▶ Data for this task
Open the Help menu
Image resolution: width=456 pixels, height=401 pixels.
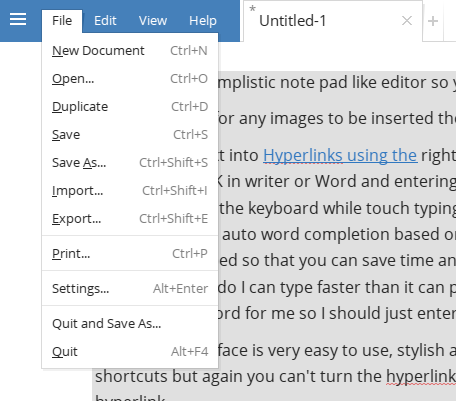203,21
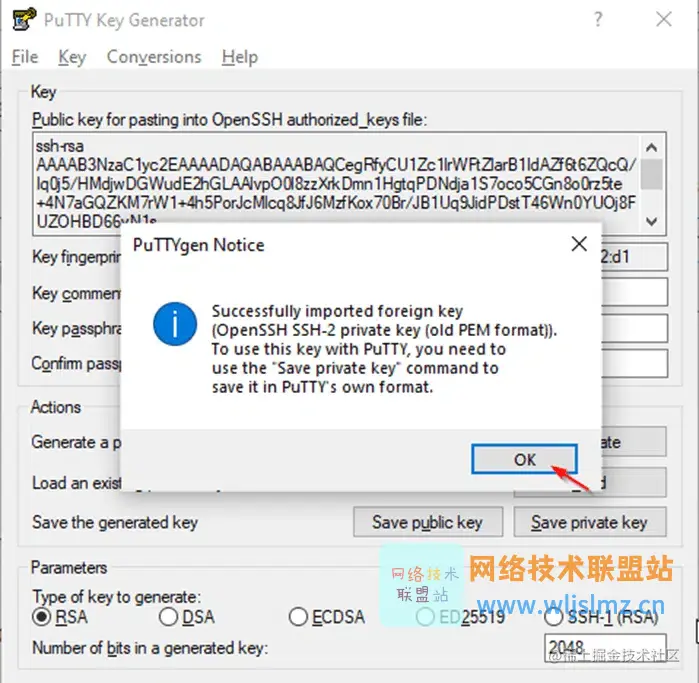Open the Conversions menu
Viewport: 699px width, 683px height.
(x=154, y=57)
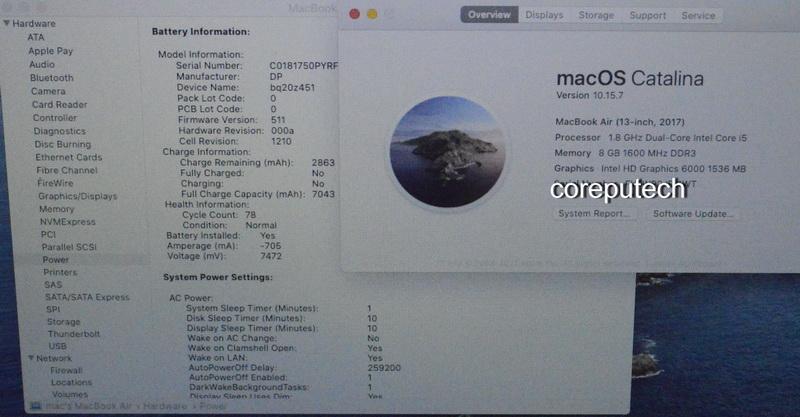Image resolution: width=800 pixels, height=417 pixels.
Task: Open System Report button
Action: (594, 214)
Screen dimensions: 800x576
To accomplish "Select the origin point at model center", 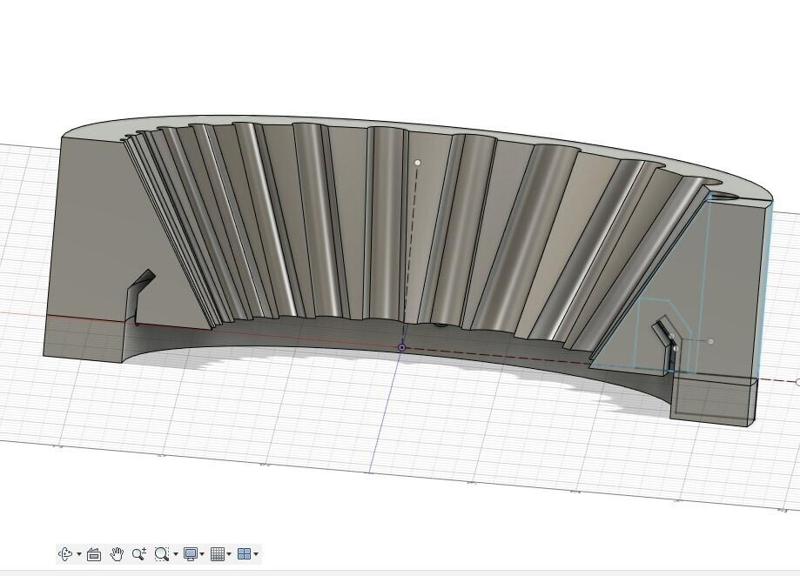I will 402,348.
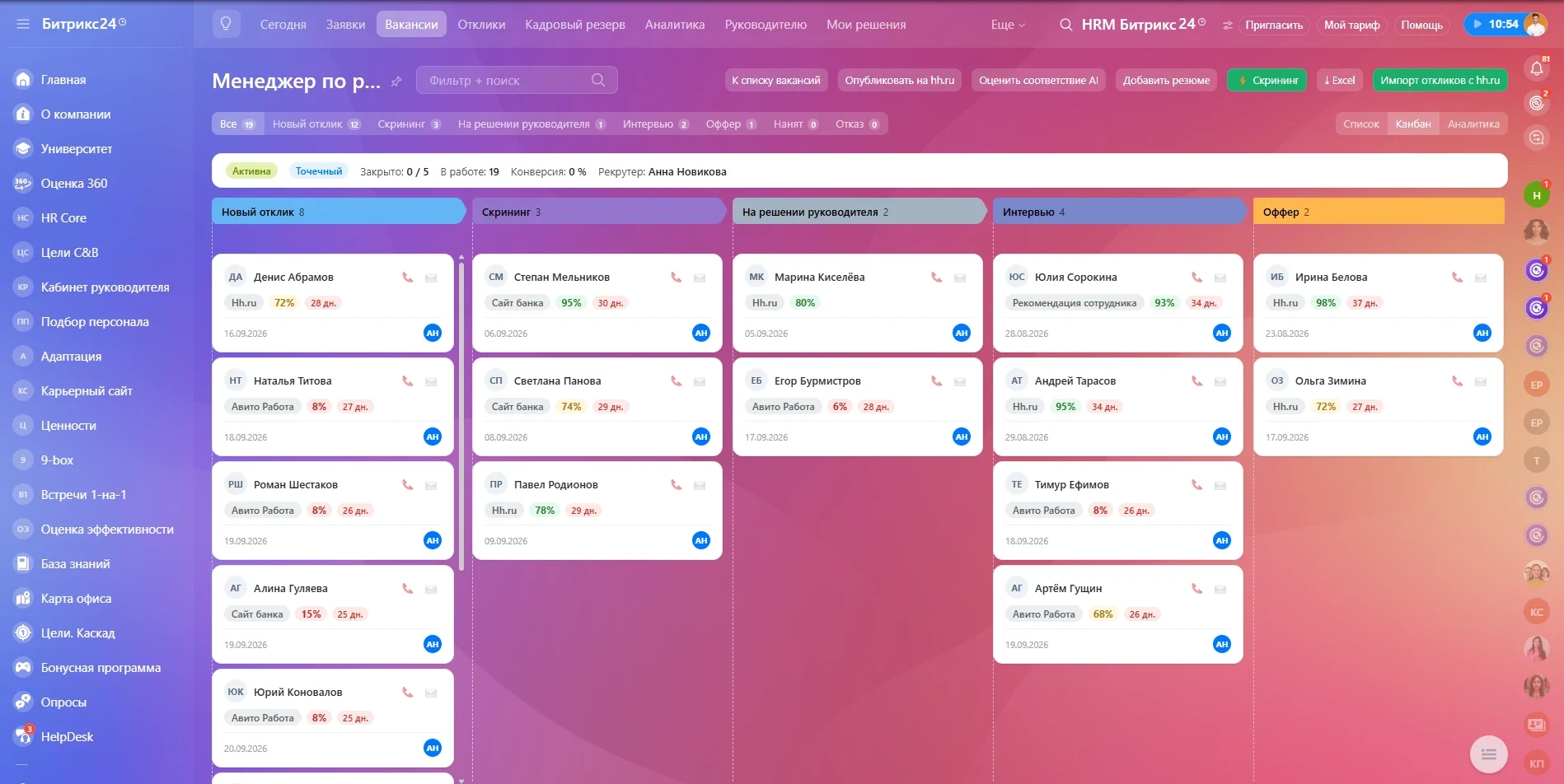The width and height of the screenshot is (1564, 784).
Task: Switch view to Список
Action: (x=1360, y=124)
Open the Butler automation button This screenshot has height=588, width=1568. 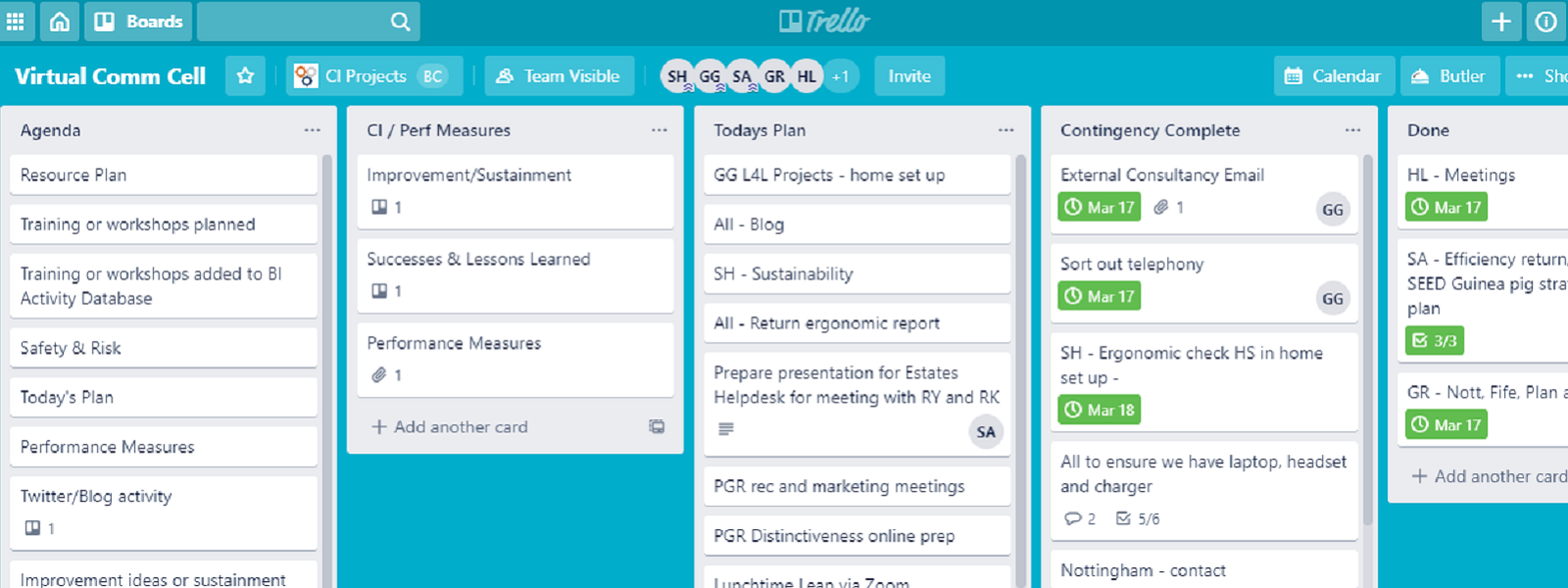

▶ Task details
Pictures are to be left out; the lines from the start of the records above through the line holding "Screen dimensions: 800x576" are to be returned exactly.

▶ Your response
Open the Help menu
Image resolution: width=456 pixels, height=401 pixels.
203,21
Open the Conversions menu
Viewport: 699px width, 683px height.
(x=154, y=57)
Image resolution: width=800 pixels, height=417 pixels.
Task: Open System Report button
Action: (594, 214)
Screen dimensions: 800x576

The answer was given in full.